Outboard-powered super yachts? Time will tell.

Outboard-powered super yachts? Time will tell.

With smooth, powerful gasoline outboards available up to 627 hp apiece and diesel outboards entering the market, the trend isn’t going to stop any time soon. (Assuming we can get enough propeller blade area behind each engine to transmit power to the water.) So, where is this all going?

627 hp x 5 = 3,135 hp. That’s within 65 horses of what’s installed in each new Hatteras 98 motoryacht. Today we have the horsepower (albeit gasoline) to replace inboards in a 100-footer with outboards. Since Volvo Penta now owns Seven Marine, I’d be surprised if they’re not already thinking about morphing their torquey diesel IPS system into an outboard configuration. Tomorrow we’ll have diesel “outboard pods” to supply a combined 3,000 hp to any kind of boat we can dream up.

Think about it: a large motoryacht with no engine room to speak of. No main engines inside the hull. No gearboxes, long heavy shafts or stuffing boxes.

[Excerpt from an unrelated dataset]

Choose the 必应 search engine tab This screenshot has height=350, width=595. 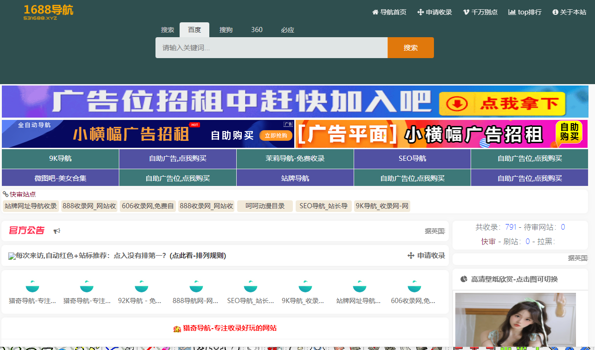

No exhaust system with huge, heavy mufflers and outlets running 25 feet to the transom. No main engine intakes or seacocks to spring leaks in the bilge. No engine room ventilation fans. We’d need only a relatively small pump room for the leftover equipment like generators, gyro, air-conditioning compressors, batteries and bilge pumps.

This will change boat design in the years to come. It will simplify the manufacturing process, since propulsion, steering and exhaust are all just bolted onto the transom near the end of the build schedule. It will make maintenance easier, as there will be fewer systems inside the yacht, just like today’s typical center console. Liquid loads will need to be positioned where they mitigate the heavy engine weights hanging off the transom, but we already do that on today’s big center consoles.

The creature comforts normally found on a 125-footer will fit nicely into a 100-foot outboard-diesel-pod-powered motor-yacht with no engine room. You want a huge side-opening tender -garage and spa? Check. A full-beam VIP stateroom? Check. How about a two-deck atrium leading to side-opening hullside doors, creating a beach club amidships? All this and more could be possible in a motoryacht with no engine room.

With three, four or five diesel-outboard-pods instead of two huge engines buried inside the boat, long-term maintenance could become easier, since overhauls could be performed “on the bench” instead of inside the vessel by simply unbolting the engine in question.

All of this is well and good for newly-designed and built boats. But since our fiberglass boats don’t just turn to dust like most old wooden boats, there may come a day when the outboard manufacturers look toward the refit market as well. Do you have an old Hatteras 53 motoryacht ready for a re-power? Three or four of today’s diesel outboards might do the trick and open up space for a gyro stabilizer, a fourth stateroom and a midships beach club in the process.

So while diesel outboards are in their infancy, you can bet they will become more plentiful and more powerful in the next several years. This will surely influence boat design and help create a new generation of vessels unlike any available today.

And don’t forget those little electric-powered outboards. They’re sure to grow as well. After all, even an outboard-powered yurt has got to be more fun than a stationary one.